2. The fluid now appears clear, not yellow. It never sat in a window, heck for the past roughly 20 years it sat in a closet away from all light. How can I recolor the fluid back to its original yellow? I read that McKormick's food coloring can be used. Is this correct? Perhpas just add a drop or two at a time until the proper color is acheived? Any dangers in doing this? Any idea why it faded? It was certainly yellow when it went into the closet.
3. The fluid, while not exactly cloudy, does have a fair amount of visible particulate in it. Is there any way I can safely filter this out without damaging the fluid and perhaps without going so far as the ceramic filter method I read about?
4. The flow isn't the greatest. Good sized chunks of wax get stuck at the top while on. Much of it eventually falls, but often it has a writhing column of goo from top to bottom instead of nice floating blobs and terminated fingers of goo.
5. The wax appears chunky. The method for addressing this strikes me as rather drastic (boiling) and I'd be concerned about doing harm to the wax or fluid but I do want to take some action. This probably came about by overuse when I was a kid (I often left it running for days at a time) and/or having sat neglected for so long although I remember it being chunky also many years ago.
Even with a cracked cap, the lamp has not lost much fluid, maybe 1/8" or 1/4" from back in the day. I've read I can top this off with distilled water. I see no harm in trying this. Mechanically the lamp is in great shape. I just installed a new bulb and it warms up in less than two hours and seems to work as well as it ever did, I just know it could work better.
I recently bought a new LL at Menards for $7.50! I wanted to remind myself how one SHOULD work. It is a 14.5" tall (32 ounce?) unit with purple fluid and yellow wax. I love how the goo looks yellow/orange/red depending on how the light catches it and how far up the globe it goes. I've heard the current (made in China) lamps often don't work that well, but this one works great. Who would have thought you could find a bargain on Lava Lamps at Menards of all places!
Anyway, thanks in advance for any and all help that may be provided.
I'll try to post up some photos at a later date.
Hopefully some of you can give me some advice from actual experience before I charge in and try some of these techniques.
BTW, the doggie in my avatar picture is Lilly, my cocker spaniel. She is 13, going on 14! She is my sweet pea!
hi rich - nice pup!
as for the cap, many of them break over time. is there a way to glue it back together until you find one? it may be tough to find a cap, but you never know.
mccormick's food coloring works and will not alter the specific gravity of the liquid. you can use it safely - just a drop at a time, let it dissipate, then adjust to your liking.
as for filtering the liquid, i've heard of people using panty hose, but i've never tried it honestly. i assume you would pour the liquid over a panty hose lined jar to catch the particles. a photo of the globe would help here.

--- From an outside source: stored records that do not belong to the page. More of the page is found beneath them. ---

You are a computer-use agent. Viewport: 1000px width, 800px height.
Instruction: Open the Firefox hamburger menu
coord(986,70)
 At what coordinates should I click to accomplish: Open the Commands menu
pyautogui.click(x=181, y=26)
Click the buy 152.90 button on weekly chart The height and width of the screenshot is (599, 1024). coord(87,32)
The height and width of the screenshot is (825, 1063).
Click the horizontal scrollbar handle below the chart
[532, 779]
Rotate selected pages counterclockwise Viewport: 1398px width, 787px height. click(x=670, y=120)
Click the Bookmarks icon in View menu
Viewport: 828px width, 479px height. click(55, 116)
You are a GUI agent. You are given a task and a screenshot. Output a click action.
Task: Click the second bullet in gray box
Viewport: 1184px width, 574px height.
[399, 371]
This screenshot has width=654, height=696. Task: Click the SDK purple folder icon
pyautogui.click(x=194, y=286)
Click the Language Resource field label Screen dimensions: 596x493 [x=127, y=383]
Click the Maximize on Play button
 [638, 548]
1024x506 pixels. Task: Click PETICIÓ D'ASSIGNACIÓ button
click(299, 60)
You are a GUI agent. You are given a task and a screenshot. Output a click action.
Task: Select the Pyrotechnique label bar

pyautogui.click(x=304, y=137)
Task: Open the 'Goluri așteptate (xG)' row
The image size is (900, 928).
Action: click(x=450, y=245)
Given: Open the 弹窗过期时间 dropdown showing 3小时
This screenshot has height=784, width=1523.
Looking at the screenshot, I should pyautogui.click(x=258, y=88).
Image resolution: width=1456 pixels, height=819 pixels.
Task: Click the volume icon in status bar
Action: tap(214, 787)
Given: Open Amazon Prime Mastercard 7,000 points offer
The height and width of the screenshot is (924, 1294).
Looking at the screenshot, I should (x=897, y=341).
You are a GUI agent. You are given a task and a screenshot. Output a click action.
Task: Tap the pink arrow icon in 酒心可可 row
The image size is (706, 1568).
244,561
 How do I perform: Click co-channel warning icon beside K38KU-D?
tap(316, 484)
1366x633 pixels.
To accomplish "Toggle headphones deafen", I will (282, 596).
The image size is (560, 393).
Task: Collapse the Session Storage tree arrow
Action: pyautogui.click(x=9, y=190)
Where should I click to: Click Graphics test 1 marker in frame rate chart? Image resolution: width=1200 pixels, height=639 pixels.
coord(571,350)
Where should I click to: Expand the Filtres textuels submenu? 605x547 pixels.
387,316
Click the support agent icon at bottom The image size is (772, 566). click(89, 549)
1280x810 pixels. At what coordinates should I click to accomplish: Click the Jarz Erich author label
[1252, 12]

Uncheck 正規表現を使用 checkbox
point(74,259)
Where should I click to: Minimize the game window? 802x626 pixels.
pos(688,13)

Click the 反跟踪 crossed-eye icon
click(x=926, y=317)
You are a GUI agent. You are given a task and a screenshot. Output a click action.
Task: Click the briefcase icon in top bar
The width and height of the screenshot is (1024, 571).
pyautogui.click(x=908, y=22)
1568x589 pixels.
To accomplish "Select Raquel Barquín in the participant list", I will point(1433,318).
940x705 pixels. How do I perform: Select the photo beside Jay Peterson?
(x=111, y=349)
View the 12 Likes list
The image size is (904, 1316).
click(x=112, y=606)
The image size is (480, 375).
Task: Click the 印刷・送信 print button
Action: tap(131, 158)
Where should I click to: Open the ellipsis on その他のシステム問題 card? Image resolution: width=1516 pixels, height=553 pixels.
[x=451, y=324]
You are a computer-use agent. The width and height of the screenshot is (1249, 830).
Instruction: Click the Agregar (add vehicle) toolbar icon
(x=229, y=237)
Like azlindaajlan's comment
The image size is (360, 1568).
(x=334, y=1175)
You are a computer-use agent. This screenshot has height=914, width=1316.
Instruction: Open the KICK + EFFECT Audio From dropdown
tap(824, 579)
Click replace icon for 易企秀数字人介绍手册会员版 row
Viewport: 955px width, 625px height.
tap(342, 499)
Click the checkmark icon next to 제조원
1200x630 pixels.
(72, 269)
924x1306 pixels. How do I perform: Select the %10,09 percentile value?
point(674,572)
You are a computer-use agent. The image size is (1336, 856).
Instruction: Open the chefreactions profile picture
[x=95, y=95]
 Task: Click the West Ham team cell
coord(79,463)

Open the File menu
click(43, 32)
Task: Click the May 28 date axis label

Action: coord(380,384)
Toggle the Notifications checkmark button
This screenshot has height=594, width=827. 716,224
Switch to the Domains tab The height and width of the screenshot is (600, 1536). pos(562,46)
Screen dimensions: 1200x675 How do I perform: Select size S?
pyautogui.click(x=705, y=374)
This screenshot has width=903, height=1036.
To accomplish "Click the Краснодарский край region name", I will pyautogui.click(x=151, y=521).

if you're getting chunks and wax stuck at the top along with columns, the globe isn't getting hot enough. make sure the bulb is 40w. if this model came with a heat shield, make sure you're using it. otherwise, perhaps move the lamp to a warmer environment or away from drafts.
welcome to OG!
Once I decide to filter the fluid, I'll try the yellow dye. Would a coffee filter work or would it do any harm? I don't need to filter it due to cloudiness, just some particulate. An article on this site said to avoid using a coffee filter, not sure why but I don't want to do any harm.
I have tried gluing the crack shut. It appeared to work until the lamp warmed up, then it split open again. I might try it again with some industrial grade epoxy which can take moisture and heat exposure. Luckily the crack is outside the o-ring so I don't need to worry about the epoxy being exposed to the fluid and perhaps damaging the fluid's chemical balance.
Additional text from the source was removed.